Enthralling Books: Nicholas Nickleby by Charles Dickens

This is one in a series of essays about enthralling books. I asked my friends and colleagues to recommend a book that took over their life. I told them the book didn’t have to be a literary masterpiece. The only thing that mattered was that the book captivated them and carried them into the world within its pages, making them ignore the world around them. I asked: “Did you shirk responsibilities so you could read it? Did you call in sick? Did you read it until dawn? That’s the book I want you to tell us about!” See all the essays in the Enthralling Book series here. — Mark

Nicholas Nickleby by Charles Dickens

An enthralling book, I reckon, is a function of two things: the book’s virtues itself and one’s opportunity to be enthralled. Back in my high school days, I had enough time on my hands that I could throw myself into a big fat novel and plow my way through it in three or four days (particularly in the summer). I took on most of the best selling potboilers by Irving Wallace, Leon Uris, and James Michener and considered myself reasonably engaged.

But for true enthrallment, I have to point to that icon of adolescent true-believerhood, Ayn Rand’s Atlas Shrugged. So help me, I read through my Signet mass paperback edition twice, underlining passages, and taxing the binding to the point that I had to rubberband my copy to keep its pages together. I may have been 16 at the time.

Is Atlas Shrugged a great book? Not as I see things now. But Ayn Rand had the knack of writing with a total conviction that appealed to teenagers seeking a grand belief system. She was also influenced by (and a defender of) novelists in the vein of Alexander Dumas, and some of this rubbed off on her novels. Engrossing reads, especially for the young.

But my favorite enthralling book is Charles Dickens’ Nicholas Nickleby. I came to Dickens late in life. I had to read Great Expectations and Oliver Twist in high school English classes, but I’d not been won over by either book. Decades later, I came upon a facsimile edition of Dickens’ original Nicholas Nickleby’s monthly chapter editions, illustrations included, and took a chance. Once I began reading, I was totally sucked in.

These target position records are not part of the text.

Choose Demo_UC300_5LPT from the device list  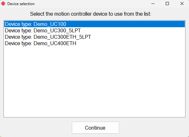(x=95, y=30)
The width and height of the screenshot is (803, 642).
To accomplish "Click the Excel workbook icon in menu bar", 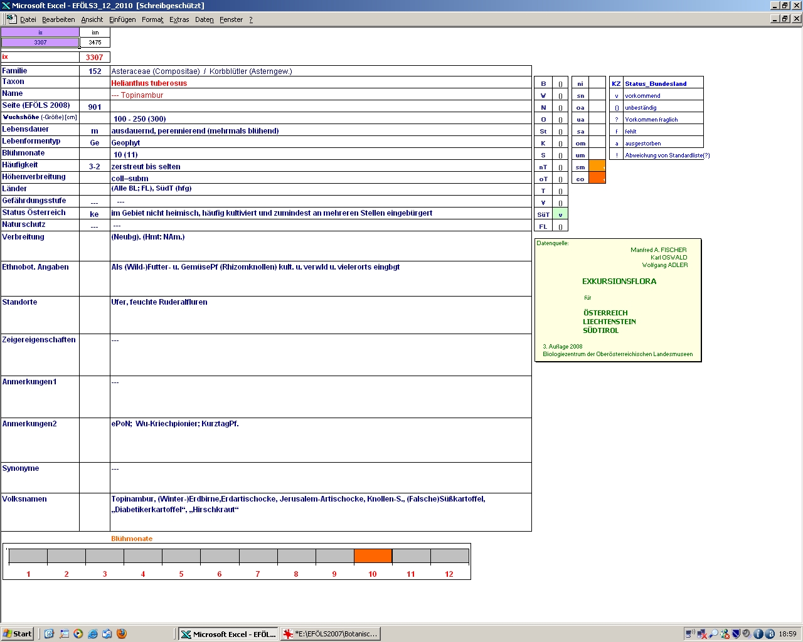I will point(11,19).

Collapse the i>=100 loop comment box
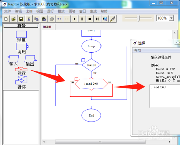(83, 60)
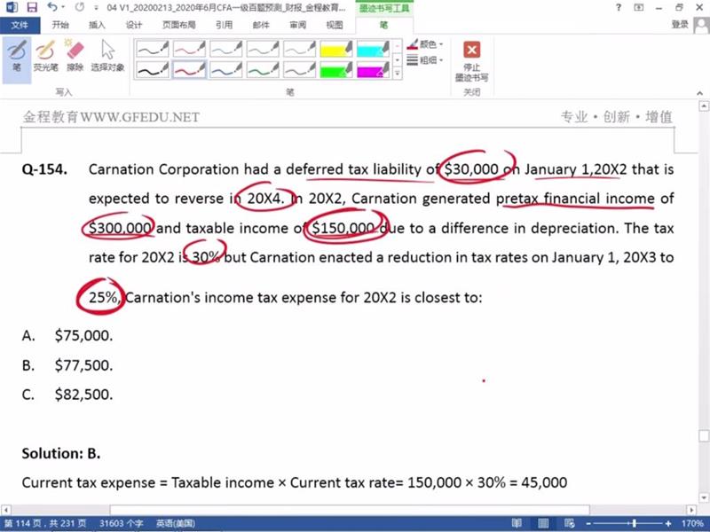
Task: Switch to Print Layout view in status bar
Action: [x=543, y=524]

As I later learned, this was from Dickens’ early prime period, prior to the death of his wife’s sister, on whom he had a secret crush. After her very premature death, Dickens settled into a quasi-tragic mode in his books. But Nicholas Nickleby preceded that. Not that NN isn’t full of tragedy and misery, but it is so over-the-top and the descriptions so droll that I found myself laughing out loud at the oddest junctures.

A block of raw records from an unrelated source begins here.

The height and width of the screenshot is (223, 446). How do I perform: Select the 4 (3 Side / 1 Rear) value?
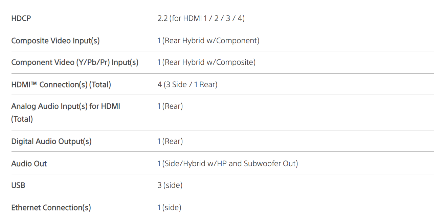[x=187, y=84]
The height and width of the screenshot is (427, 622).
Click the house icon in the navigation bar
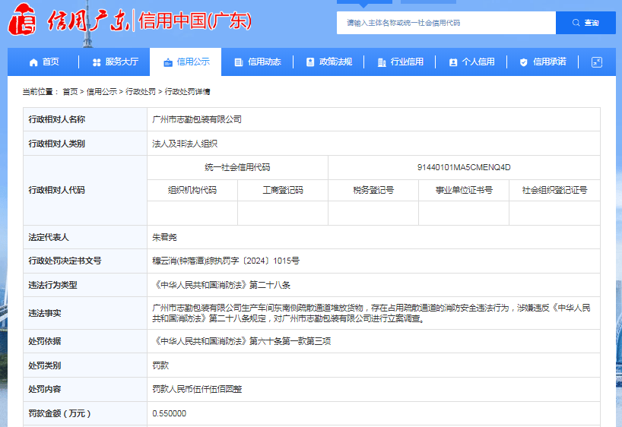click(x=33, y=62)
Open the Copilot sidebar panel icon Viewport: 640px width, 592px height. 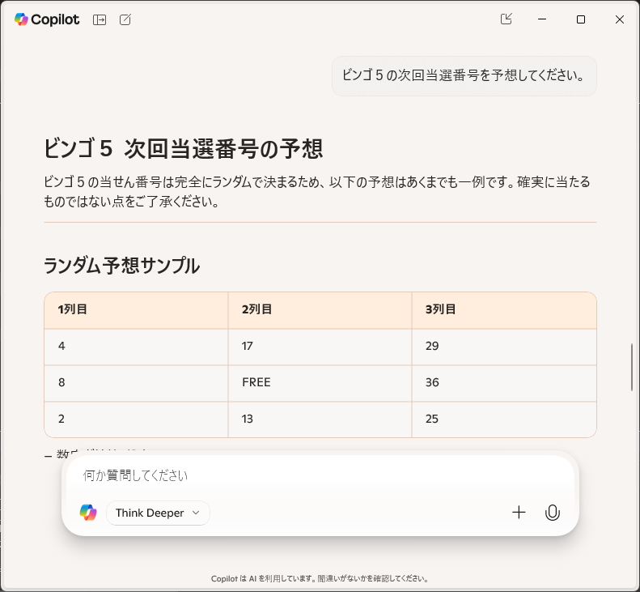pos(100,19)
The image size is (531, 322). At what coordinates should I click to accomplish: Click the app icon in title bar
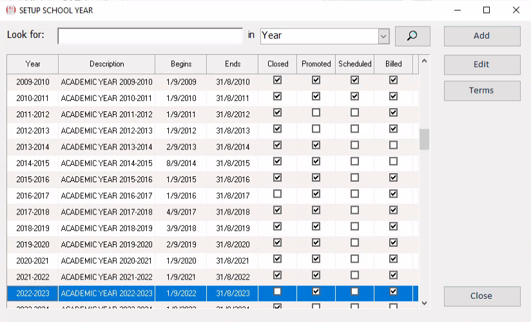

My enjoyment was enhanced by Phiz’s illustrations which capture and drive home the book’s overall farcical tone, and by the reproduction of all the ads that ran in the original periodical monthly chapters. (Aromatic Spirits of Vinegar! Labern’s Botanic Cream! Eight Day Clocks!) It’s a pity that this edition, originally published by the University of Pennsylvania Press in 1982, is now out of print; it’s the next best thing to time travel. As is Nicholas Nickleby, no matter what edition you pick up. If you’ve never read it, I encourage you to give it a go. You’re in for a grand time.